## HOW TO COMPLETE THIS TASK:
A verbatim reproduction of all the entries is needed.

___ TASK MATERIAL

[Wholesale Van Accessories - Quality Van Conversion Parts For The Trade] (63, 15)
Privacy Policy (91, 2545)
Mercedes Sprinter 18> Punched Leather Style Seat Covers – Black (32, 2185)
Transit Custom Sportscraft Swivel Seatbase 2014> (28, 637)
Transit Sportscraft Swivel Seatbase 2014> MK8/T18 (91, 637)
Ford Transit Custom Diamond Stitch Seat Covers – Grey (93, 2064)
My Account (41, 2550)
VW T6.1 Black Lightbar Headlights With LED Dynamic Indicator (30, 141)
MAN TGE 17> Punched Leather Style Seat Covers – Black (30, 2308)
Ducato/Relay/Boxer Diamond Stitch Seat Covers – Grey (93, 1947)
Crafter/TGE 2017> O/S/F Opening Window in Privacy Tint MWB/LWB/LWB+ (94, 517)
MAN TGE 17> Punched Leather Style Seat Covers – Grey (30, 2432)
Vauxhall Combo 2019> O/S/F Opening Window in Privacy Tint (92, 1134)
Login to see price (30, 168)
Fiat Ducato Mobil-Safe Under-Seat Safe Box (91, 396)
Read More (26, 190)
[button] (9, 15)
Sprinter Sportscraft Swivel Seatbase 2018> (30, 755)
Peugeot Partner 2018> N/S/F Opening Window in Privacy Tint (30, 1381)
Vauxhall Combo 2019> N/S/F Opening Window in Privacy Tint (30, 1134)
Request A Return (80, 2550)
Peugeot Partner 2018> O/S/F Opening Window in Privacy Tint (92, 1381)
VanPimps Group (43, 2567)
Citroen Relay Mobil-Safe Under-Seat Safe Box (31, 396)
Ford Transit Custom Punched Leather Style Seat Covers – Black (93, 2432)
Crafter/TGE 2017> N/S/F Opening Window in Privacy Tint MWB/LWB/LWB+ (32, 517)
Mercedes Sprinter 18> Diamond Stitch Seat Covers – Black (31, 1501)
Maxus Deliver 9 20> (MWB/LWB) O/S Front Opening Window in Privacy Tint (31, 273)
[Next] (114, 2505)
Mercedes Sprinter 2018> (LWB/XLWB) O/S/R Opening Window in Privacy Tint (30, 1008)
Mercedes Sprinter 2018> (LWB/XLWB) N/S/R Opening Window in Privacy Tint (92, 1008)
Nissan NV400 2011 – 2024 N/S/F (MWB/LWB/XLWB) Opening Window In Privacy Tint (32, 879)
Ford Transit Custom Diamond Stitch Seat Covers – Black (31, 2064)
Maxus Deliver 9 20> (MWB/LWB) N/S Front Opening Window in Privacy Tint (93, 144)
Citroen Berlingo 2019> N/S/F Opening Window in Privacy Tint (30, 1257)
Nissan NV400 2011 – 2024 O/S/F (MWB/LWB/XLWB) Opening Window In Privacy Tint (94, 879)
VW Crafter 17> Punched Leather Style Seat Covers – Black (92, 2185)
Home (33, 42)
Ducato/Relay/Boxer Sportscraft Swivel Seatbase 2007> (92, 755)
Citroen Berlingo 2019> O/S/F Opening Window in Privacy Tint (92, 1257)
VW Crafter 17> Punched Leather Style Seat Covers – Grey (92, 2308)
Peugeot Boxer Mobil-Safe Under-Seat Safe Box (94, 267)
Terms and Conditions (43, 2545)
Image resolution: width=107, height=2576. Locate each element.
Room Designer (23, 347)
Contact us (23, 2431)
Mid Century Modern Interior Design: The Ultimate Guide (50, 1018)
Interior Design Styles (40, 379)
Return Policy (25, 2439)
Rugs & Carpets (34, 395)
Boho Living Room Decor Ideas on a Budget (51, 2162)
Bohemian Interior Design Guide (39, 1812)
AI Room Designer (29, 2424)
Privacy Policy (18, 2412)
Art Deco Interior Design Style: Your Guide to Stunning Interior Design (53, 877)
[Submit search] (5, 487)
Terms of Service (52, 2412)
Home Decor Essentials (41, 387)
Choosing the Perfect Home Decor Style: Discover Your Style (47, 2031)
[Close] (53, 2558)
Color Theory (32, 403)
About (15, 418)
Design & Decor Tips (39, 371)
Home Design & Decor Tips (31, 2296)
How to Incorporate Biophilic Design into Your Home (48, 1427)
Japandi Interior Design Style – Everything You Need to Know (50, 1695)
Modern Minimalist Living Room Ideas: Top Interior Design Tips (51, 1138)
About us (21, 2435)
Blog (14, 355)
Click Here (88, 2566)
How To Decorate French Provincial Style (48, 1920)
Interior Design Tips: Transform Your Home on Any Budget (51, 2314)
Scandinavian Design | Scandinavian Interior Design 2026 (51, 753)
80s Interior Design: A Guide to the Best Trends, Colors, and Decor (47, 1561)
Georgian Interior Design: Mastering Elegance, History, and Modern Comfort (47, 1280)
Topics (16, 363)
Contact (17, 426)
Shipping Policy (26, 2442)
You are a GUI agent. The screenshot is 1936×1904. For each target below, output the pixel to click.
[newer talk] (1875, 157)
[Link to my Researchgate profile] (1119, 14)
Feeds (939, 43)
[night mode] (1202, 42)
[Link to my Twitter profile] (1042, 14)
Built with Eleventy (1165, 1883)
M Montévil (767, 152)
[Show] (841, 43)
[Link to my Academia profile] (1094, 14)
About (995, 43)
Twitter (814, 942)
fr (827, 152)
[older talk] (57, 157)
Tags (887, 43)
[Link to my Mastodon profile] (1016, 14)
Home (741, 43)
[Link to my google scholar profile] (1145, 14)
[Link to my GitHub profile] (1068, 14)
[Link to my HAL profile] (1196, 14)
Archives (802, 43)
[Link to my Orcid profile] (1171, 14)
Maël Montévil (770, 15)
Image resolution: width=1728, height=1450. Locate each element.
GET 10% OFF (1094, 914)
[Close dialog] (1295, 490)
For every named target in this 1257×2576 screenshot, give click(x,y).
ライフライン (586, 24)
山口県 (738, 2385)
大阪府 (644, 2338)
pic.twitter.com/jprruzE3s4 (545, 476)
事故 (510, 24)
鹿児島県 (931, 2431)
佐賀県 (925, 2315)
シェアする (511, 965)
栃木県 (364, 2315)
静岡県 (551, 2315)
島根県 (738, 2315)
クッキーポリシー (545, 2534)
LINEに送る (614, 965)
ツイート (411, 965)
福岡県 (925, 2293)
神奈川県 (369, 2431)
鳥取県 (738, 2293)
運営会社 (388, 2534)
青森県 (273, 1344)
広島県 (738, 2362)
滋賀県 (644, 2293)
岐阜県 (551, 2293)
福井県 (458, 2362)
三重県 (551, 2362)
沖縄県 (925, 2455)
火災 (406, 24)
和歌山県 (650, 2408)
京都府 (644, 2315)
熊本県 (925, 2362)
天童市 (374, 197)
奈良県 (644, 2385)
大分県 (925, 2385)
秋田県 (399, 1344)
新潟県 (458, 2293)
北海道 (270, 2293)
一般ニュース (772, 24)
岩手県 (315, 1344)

______

## TASK ANSWER:
[Wholesale Van Accessories - Quality Van Conversion Parts For The Trade] (63, 15)
Privacy Policy (91, 2545)
Mercedes Sprinter 18> Punched Leather Style Seat Covers – Black (32, 2185)
Transit Custom Sportscraft Swivel Seatbase 2014> (28, 637)
Transit Sportscraft Swivel Seatbase 2014> MK8/T18 (91, 637)
Ford Transit Custom Diamond Stitch Seat Covers – Grey (93, 2064)
My Account (41, 2550)
VW T6.1 Black Lightbar Headlights With LED Dynamic Indicator (30, 141)
MAN TGE 17> Punched Leather Style Seat Covers – Black (30, 2308)
Ducato/Relay/Boxer Diamond Stitch Seat Covers – Grey (93, 1947)
Crafter/TGE 2017> O/S/F Opening Window in Privacy Tint MWB/LWB/LWB+ (94, 517)
MAN TGE 17> Punched Leather Style Seat Covers – Grey (30, 2432)
Vauxhall Combo 2019> O/S/F Opening Window in Privacy Tint (92, 1134)
Login to see price (30, 168)
Fiat Ducato Mobil-Safe Under-Seat Safe Box (91, 396)
Read More (26, 190)
[button] (9, 15)
Sprinter Sportscraft Swivel Seatbase 2018> (30, 755)
Peugeot Partner 2018> N/S/F Opening Window in Privacy Tint (30, 1381)
Vauxhall Combo 2019> N/S/F Opening Window in Privacy Tint (30, 1134)
Request A Return (80, 2550)
Peugeot Partner 2018> O/S/F Opening Window in Privacy Tint (92, 1381)
VanPimps Group (43, 2567)
Citroen Relay Mobil-Safe Under-Seat Safe Box (31, 396)
Ford Transit Custom Punched Leather Style Seat Covers – Black (93, 2432)
Crafter/TGE 2017> N/S/F Opening Window in Privacy Tint MWB/LWB/LWB+ (32, 517)
Mercedes Sprinter 18> Diamond Stitch Seat Covers – Black (31, 1501)
Maxus Deliver 9 20> (MWB/LWB) O/S Front Opening Window in Privacy Tint (31, 273)
[Next] (114, 2505)
Mercedes Sprinter 2018> (LWB/XLWB) O/S/R Opening Window in Privacy Tint (30, 1008)
Mercedes Sprinter 2018> (LWB/XLWB) N/S/R Opening Window in Privacy Tint (92, 1008)
Nissan NV400 2011 – 2024 N/S/F (MWB/LWB/XLWB) Opening Window In Privacy Tint (32, 879)
Ford Transit Custom Diamond Stitch Seat Covers – Black (31, 2064)
Maxus Deliver 9 20> (MWB/LWB) N/S Front Opening Window in Privacy Tint (93, 144)
Citroen Berlingo 2019> N/S/F Opening Window in Privacy Tint (30, 1257)
Nissan NV400 2011 – 2024 O/S/F (MWB/LWB/XLWB) Opening Window In Privacy Tint (94, 879)
VW Crafter 17> Punched Leather Style Seat Covers – Black (92, 2185)
Home (33, 42)
Ducato/Relay/Boxer Sportscraft Swivel Seatbase 2007> (92, 755)
Citroen Berlingo 2019> O/S/F Opening Window in Privacy Tint (92, 1257)
VW Crafter 17> Punched Leather Style Seat Covers – Grey (92, 2308)
Peugeot Boxer Mobil-Safe Under-Seat Safe Box (94, 267)
Terms and Conditions (43, 2545)
Image resolution: width=107, height=2576. Locate each element.
Room Designer (23, 347)
Contact us (23, 2431)
Mid Century Modern Interior Design: The Ultimate Guide (50, 1018)
Interior Design Styles (40, 379)
Return Policy (25, 2439)
Rugs & Carpets (34, 395)
Boho Living Room Decor Ideas on a Budget (51, 2162)
Bohemian Interior Design Guide (39, 1812)
AI Room Designer (29, 2424)
Privacy Policy (18, 2412)
Art Deco Interior Design Style: Your Guide to Stunning Interior Design (53, 877)
[Submit search] (5, 487)
Terms of Service (52, 2412)
Home Decor Essentials (41, 387)
Choosing the Perfect Home Decor Style: Discover Your Style (47, 2031)
[Close] (53, 2558)
Color Theory (32, 403)
About (15, 418)
Design & Decor Tips (39, 371)
Home Design & Decor Tips (31, 2296)
How to Incorporate Biophilic Design into Your Home (48, 1427)
Japandi Interior Design Style – Everything You Need to Know (50, 1695)
Modern Minimalist Living Room Ideas: Top Interior Design Tips (51, 1138)
About us (21, 2435)
Blog (14, 355)
Click Here (88, 2566)
How To Decorate French Provincial Style (48, 1920)
Interior Design Tips: Transform Your Home on Any Budget (51, 2314)
Scandinavian Design | Scandinavian Interior Design 2026 (51, 753)
80s Interior Design: A Guide to the Best Trends, Colors, and Decor (47, 1561)
Georgian Interior Design: Mastering Elegance, History, and Modern Comfort (47, 1280)
Topics (16, 363)
Contact (17, 426)
Shipping Policy (26, 2442)
You are a GUI agent. The screenshot is 1936×1904. For each target below, output the pixel to click.
[newer talk] (1875, 157)
[Link to my Researchgate profile] (1119, 14)
Feeds (939, 43)
[night mode] (1202, 42)
[Link to my Twitter profile] (1042, 14)
Built with Eleventy (1165, 1883)
M Montévil (767, 152)
[Show] (841, 43)
[Link to my Academia profile] (1094, 14)
About (995, 43)
Twitter (814, 942)
fr (827, 152)
[older talk] (57, 157)
Tags (887, 43)
[Link to my Mastodon profile] (1016, 14)
Home (741, 43)
[Link to my google scholar profile] (1145, 14)
[Link to my GitHub profile] (1068, 14)
[Link to my HAL profile] (1196, 14)
Archives (802, 43)
[Link to my Orcid profile] (1171, 14)
Maël Montévil (770, 15)
Image resolution: width=1728, height=1450. Locate each element.
GET 10% OFF (1094, 914)
[Close dialog] (1295, 490)
For every named target in this 1257×2576 screenshot, give click(x,y).
ライフライン (586, 24)
山口県 (738, 2385)
大阪府 (644, 2338)
pic.twitter.com/jprruzE3s4 (545, 476)
事故 (510, 24)
鹿児島県 (931, 2431)
佐賀県 (925, 2315)
シェアする (511, 965)
栃木県 (364, 2315)
静岡県 (551, 2315)
島根県 (738, 2315)
クッキーポリシー (545, 2534)
LINEに送る (614, 965)
ツイート (411, 965)
福岡県 (925, 2293)
神奈川県 (369, 2431)
鳥取県 (738, 2293)
運営会社 (388, 2534)
青森県 (273, 1344)
広島県 (738, 2362)
滋賀県 (644, 2293)
岐阜県 (551, 2293)
福井県 (458, 2362)
三重県 (551, 2362)
沖縄県 (925, 2455)
火災 (406, 24)
和歌山県 (650, 2408)
京都府 (644, 2315)
熊本県 (925, 2362)
天童市 (374, 197)
奈良県 (644, 2385)
大分県 (925, 2385)
秋田県 (399, 1344)
新潟県 (458, 2293)
北海道 (270, 2293)
一般ニュース (772, 24)
岩手県 (315, 1344)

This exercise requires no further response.